Im Interview mit dem Bau & Immobilien Report spricht Ernst Vejdovszky, Vorstand S Immo AG, über seine Abneigung gegenüber antizyklischem Investment, den lukrativen deutschen Markt und warum er trotz schlechter Konjunkturprognosen positiv ins neue Jahr blickt.

Von Bernd Affenzeller

Report: Wie würden Sie das abgelaufenen Immobilienjahr in Österreich charakterisieren?

Ernst Vejdovszky: In Summe war das abgelaufene Immobilienjahr ein gutes. Im Bereich Wohnen, sowohl Miete als auch Eigentum, ist der Peak aber eigentlich schon überschritten. Hier sehen wir vor allem im hochpreisigen Segment schon wieder einen Rückgang und auch die Mieten sind an einem Punkt angelangt, wo es nicht mehr weiter nach oben geht. Hier ist in den nächsten zwei bis drei Jahren mit einer Stabilisierung oder sogar einem leichten Rückgang zu rechnen.

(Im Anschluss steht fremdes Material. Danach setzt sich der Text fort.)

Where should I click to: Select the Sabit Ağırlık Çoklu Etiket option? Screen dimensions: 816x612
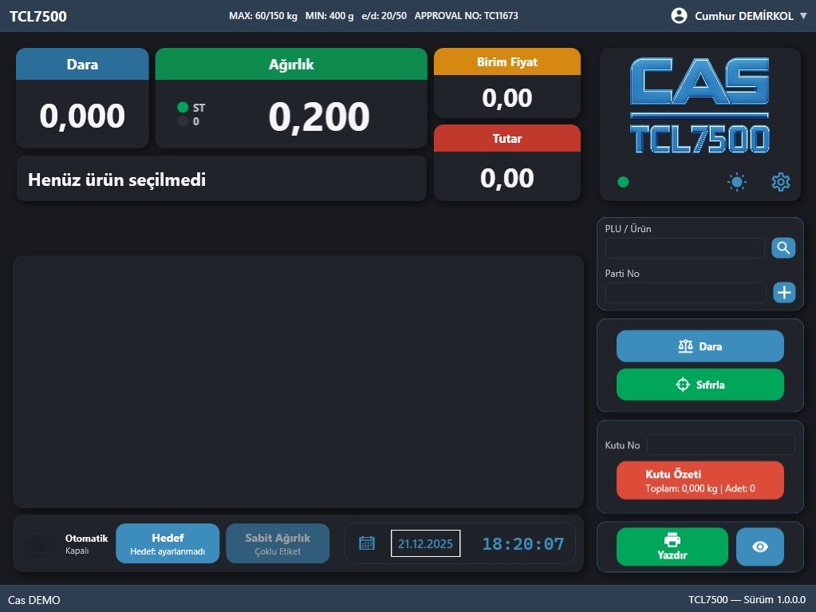click(278, 543)
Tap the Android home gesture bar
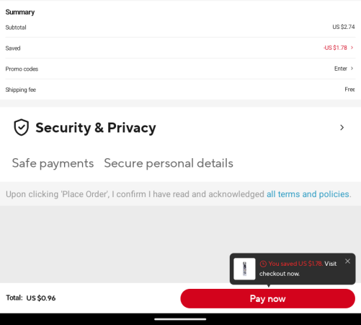The height and width of the screenshot is (325, 361). [180, 319]
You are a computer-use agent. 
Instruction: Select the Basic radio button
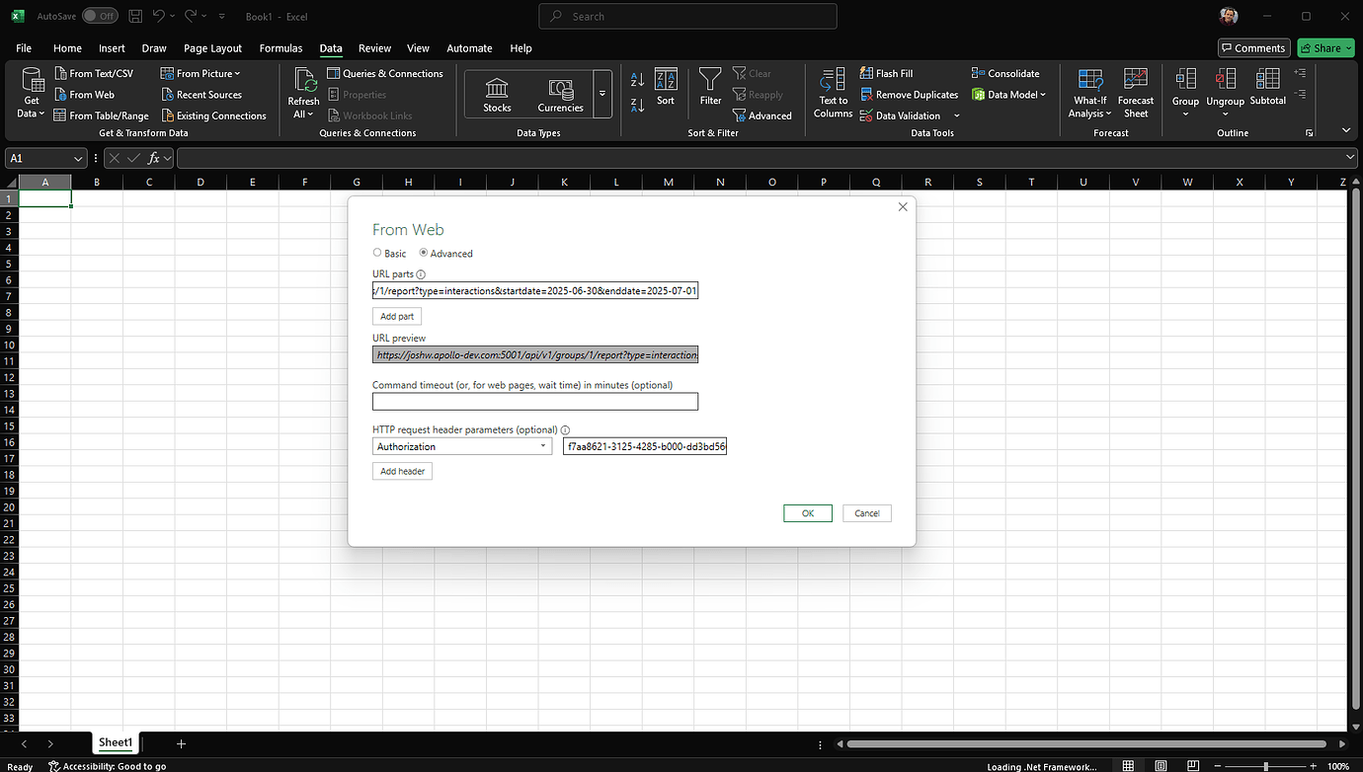tap(376, 253)
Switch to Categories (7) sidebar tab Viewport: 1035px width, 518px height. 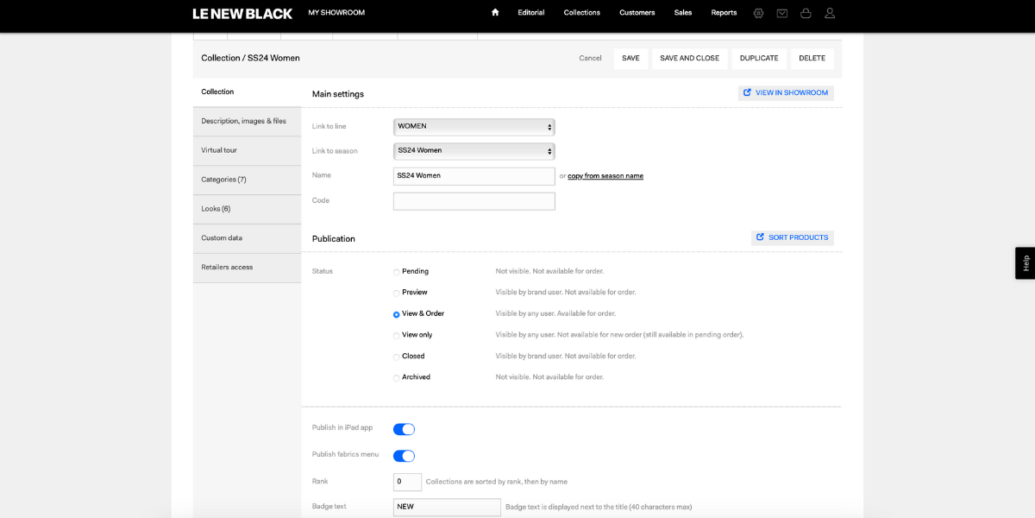pos(247,180)
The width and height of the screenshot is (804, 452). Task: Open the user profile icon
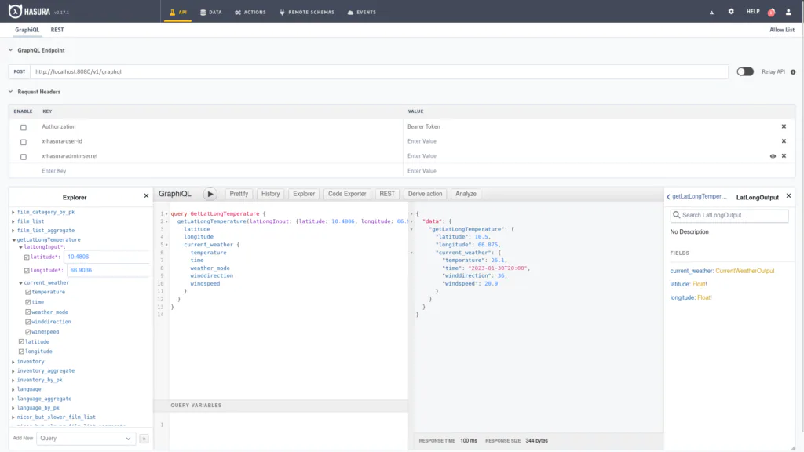click(788, 12)
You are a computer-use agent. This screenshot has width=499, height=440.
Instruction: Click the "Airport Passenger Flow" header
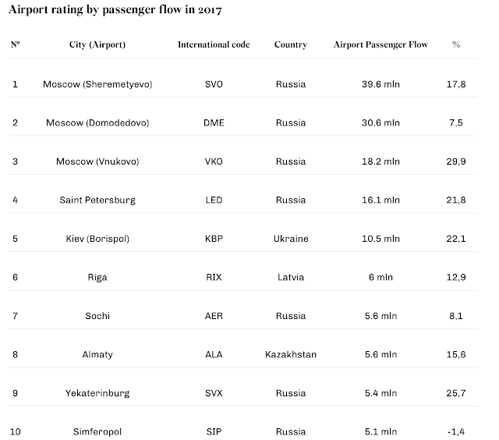tap(381, 45)
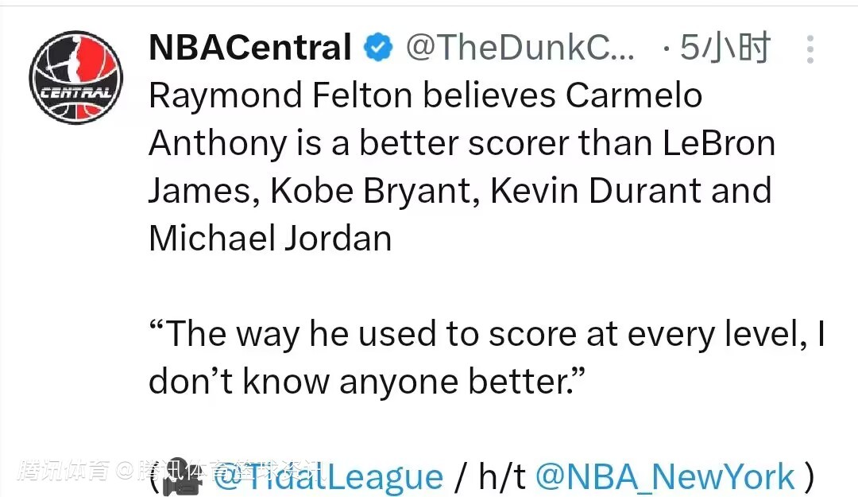The width and height of the screenshot is (858, 497).
Task: Click the line "don't know anyone better"
Action: coord(365,382)
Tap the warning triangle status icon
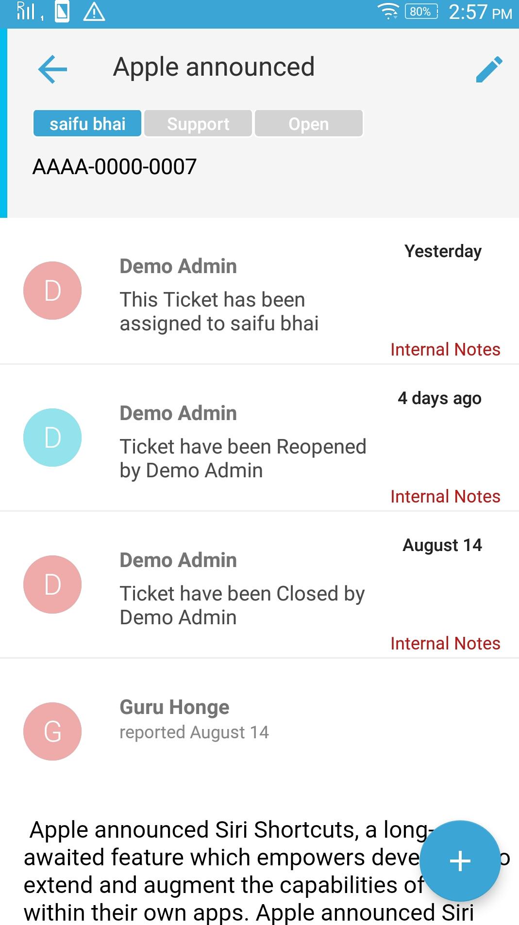Image resolution: width=519 pixels, height=925 pixels. (94, 13)
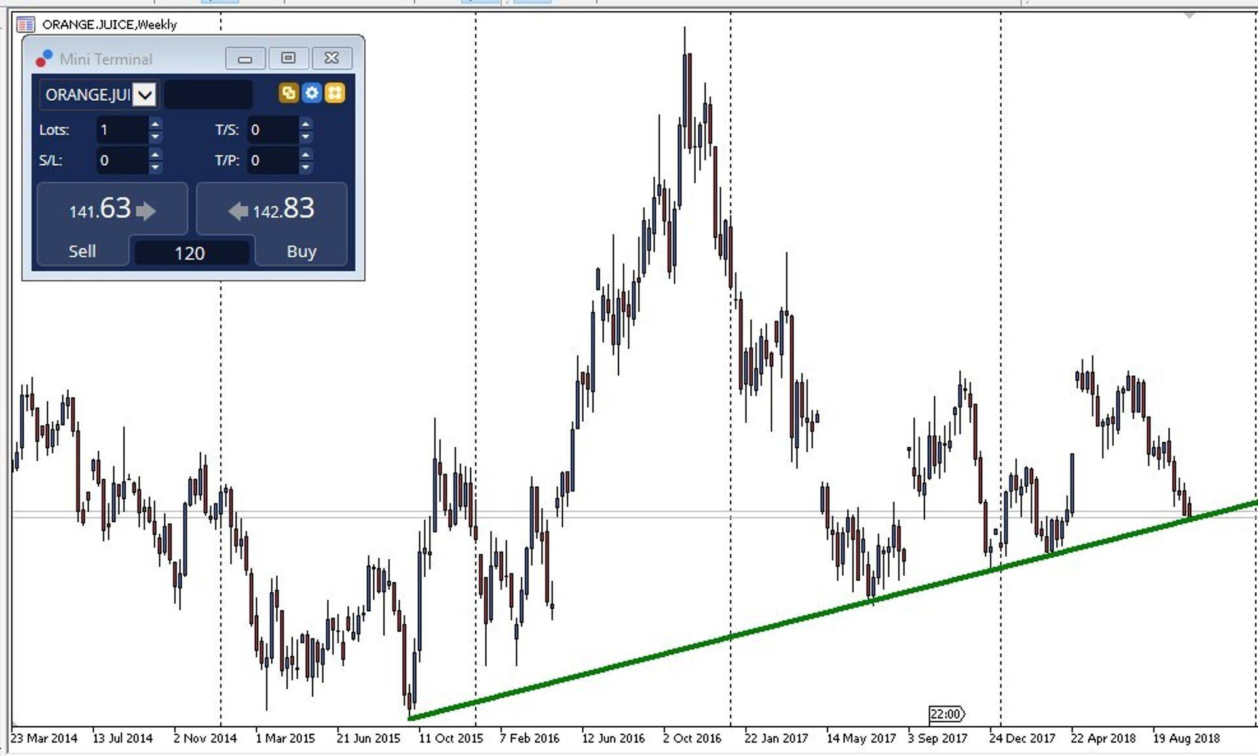
Task: Decrease T/P value with down arrow
Action: (305, 167)
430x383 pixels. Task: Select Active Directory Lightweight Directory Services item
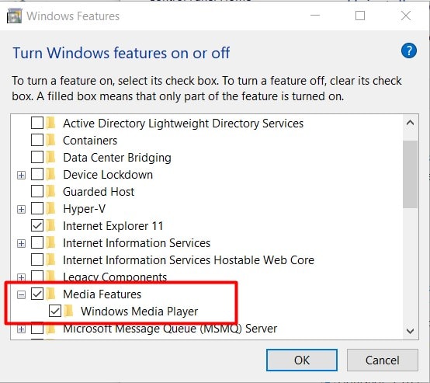click(x=183, y=124)
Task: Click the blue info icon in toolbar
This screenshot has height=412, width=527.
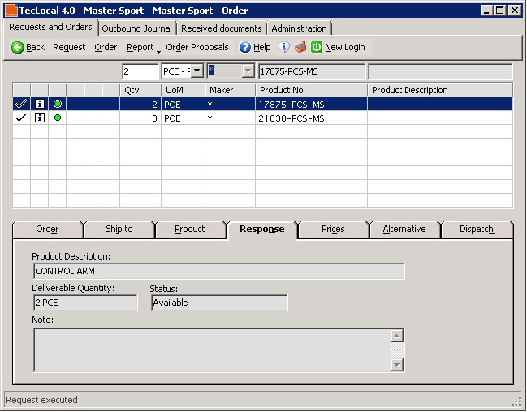Action: [x=284, y=47]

Anders ist das im Bereich günstiger Wohnungen, die vor allem in Wien immer noch sehr stark nachgefragt sind.

Report: In den letzten Jahren gab es einen regelrechten Wettstreit, wer die höchsten Quadratmeterpreise erzielt. Das ist Ihren Ausführungen folgend zu Ende. Wurden die ausgerufenen Preise tatsächlich erzielt?

Vejdovszky: Dieser Markt ist definitiv gesättigt. Und diese kolportierten Preise wurden auch nicht erreicht. Das ist aber keine Besonderheit des österreichischen Markts. Wenn neue, spektakuläre Projekte am Markt sind, werden natürlich auch hohe Preise ausgerufen. Das ist ganz normal. Aber erzielt werden diese Preise in der Regel nicht.

Report: Das heißt, der Wiener Wohnungsmarkt ist für Sie auch nicht mehr interessant?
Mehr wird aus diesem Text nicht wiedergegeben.